Quoted text:
╔══

Myths: Mapping Our Way Home

Introduction to a series
October 28, 2018 Updated: October 29, 2018

In this series, Myths: Mapping Our Way Home, James Sale revisits why myths—all but discounted today—remain crucial to understanding our place in the universe, if not to our very survival.

Since the Enlightenment, knowledge has been privileged over mythic forms of understanding reality. An engraving from the 1772 edition of the “Encyclopédie.” Truth, in the top center, is surrounded by light and unveiled by the figures to the right, Philosophy and Reason. (Public Domain)

Slowly at first, but surely at last, the modern world is losing its capacity to understand myth. It was like an avalanche: a small trickle at first in the 17th century, then a snowball gathering pace in the Enlightenment, till finally a soul-destroying, wall-like wave of white, frozen death overwhelmed us in the 20th and on to the 21st centuries. Even the dictionaries now testify to this sad reality—words frozen on a page, just like our failed understanding of what myth is.

Do you know what myth is? And why it’s important to understand? How does understanding it help us now?

To the Shorter Oxford English Dictionary, myth is “a purely fictitious narrative”; and for another dictionary, it is “a commonly held belief that is untrue or without foundation.” These kinds of definitions are replicated in all dictionaries. The “fact” is that myth now is commonly understood to mean a story that is untrue, but which we like anyway because we like stories! Indeed, the origin of the word “myth” is from a Greek word meaning fable or narrative.

Initially, there are two important points to grasp here: One is that being a myth, therefore, is not important because it is untrue, nonfactual, and imaginary; and two, that real knowledge is in another domain, and we call that domain “science.”

If these points seem academic, then we need to think again, for the consequences of these beliefs, even if subconscious, are quite profound. We see the consequences in our educational systems as math and science are increasingly predicated as more important than the humanities and arts, and so the funding increasingly goes one way and not the other. We see them in the respect accorded to science and technologies, whereas the arts—excepting the relatively few Hollywood stars and multi-platinum artists—are the poor relations; and in the UK and to a lesser extent in the United States, we use the term “poet” as almost a term of contempt. The mainstream takes barely any notice of poets at all!

But reality is very different. For, as professor Brian Cox once sagely observed, “Narrative may be regarded as a primary act of mind.” We can only understand reality through story. Even science has to revert to narrative (or is that fable, or myth?) to explain itself.

Take its most famous narrative: The Big Bang! What is that? But a story that the human mind gets. Of course, scientists like to “imagine” that because scientists say so, it must be true or must be a true story, although even to a casual observer, the story—for example, the time frame—seems to change as it progresses: In the 1990s, the theory was that the universe was 15 billion years old; now we are “certain” that it is 13.7 billion years old. Let’s be clear: 1.3 billion years is not an inconsiderable difference! But that, though, is explained by the word “progress,” to which we shall return shortly.

╚══

Dataset content:

╔══

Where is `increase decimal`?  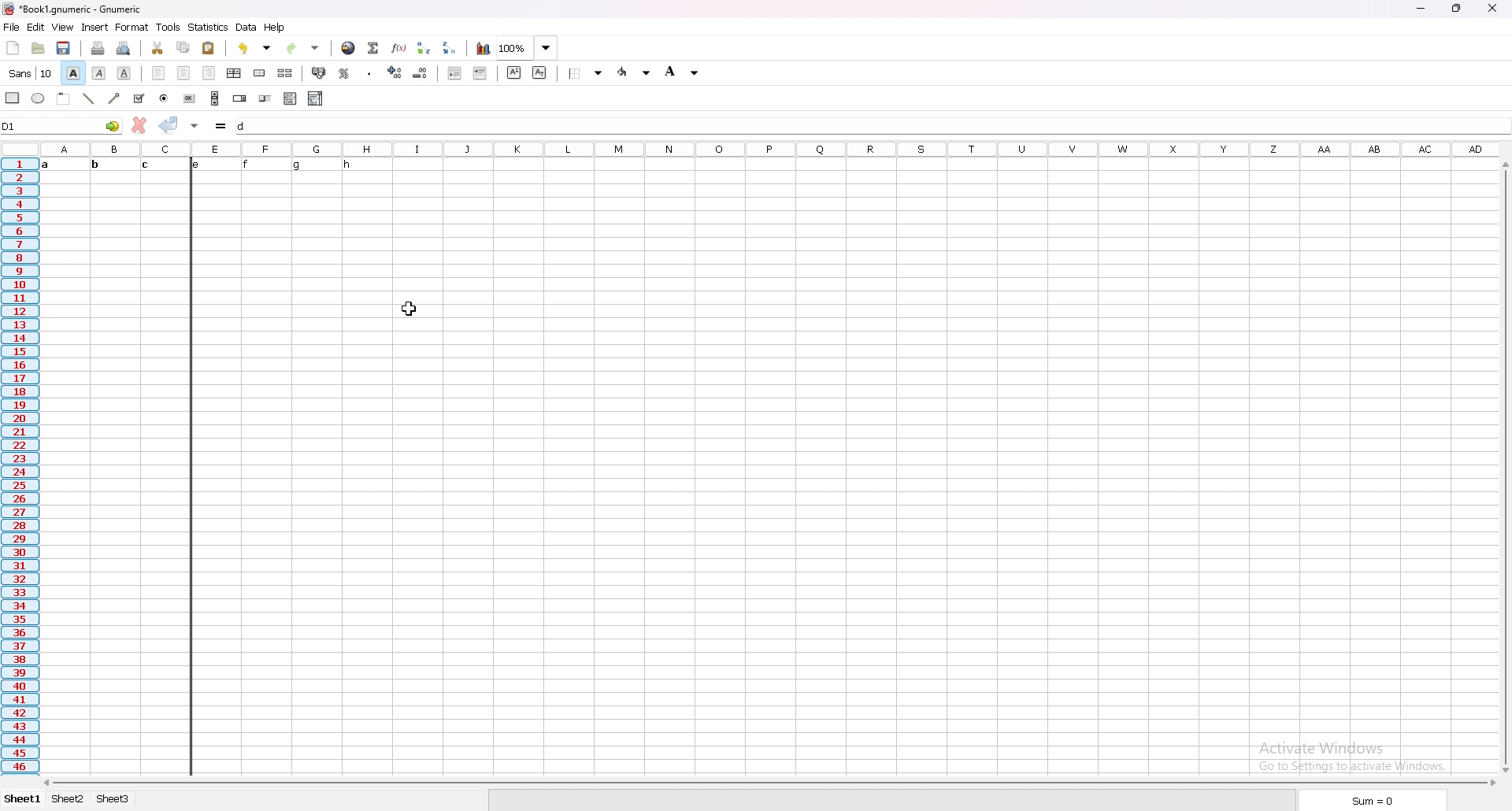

╚══

What to do:
a - Edit the essay on myths by writing out everything from "Since the Enlightenment, knowledge" down to "Reason. (Public Domain)" again, with "Philosophy" changed to "Wisdom".
b - Resume the essay on myths after its final sentence and write what comes next.

Responses per task:
a -
Since the Enlightenment, knowledge has been privileged over mythic forms of understanding reality. An engraving from the 1772 edition of the “Encyclopédie.” Truth, in the top center, is surrounded by light and unveiled by the figures to the right, Wisdom and Reason. (Public Domain)

b -
Myth is not fiction in the sense that it is untrue, but a story in which profound truth is communicated or embodied. In fact, the most important truths of all are conveyed via myths. What are these truths that are so profound, and why are we not aware of them?

First, we are not aware because we have lost the capacity to see myths, and the truths themselves are invisible. That’s right: They are invisible. All of the most important things in the world are invisible when we actually think about it. Thinking itself, incidentally, is also invisible. We can’t see thinking, except perhaps in our mind’s eye, which is where the important, the deep truths lie. To give examples: What is more important than love, or goodness, or ideas, or our values. None of these things are visible, yet we can easily die for them.

Of utmost importance and beyond the invisibilities already mentioned are, in the Western tradition, God—of whom it is said, “eternal, immortal, invisible, and only wise”—and in the Eastern one, the Tao. The Tao in the first line of the “Tao Te Ching” goes beyond even invisibility, for it says, “The Tao that can be spoken of is not the eternal Tao.” Invisible? Inaudible and mute too.

Flight of Icarus by Jacob Gowy
“The Flight of Icarus” by Jacob Peter Gowy. The myth of Icarus demonstrates the danger of hubris. (Public Domain)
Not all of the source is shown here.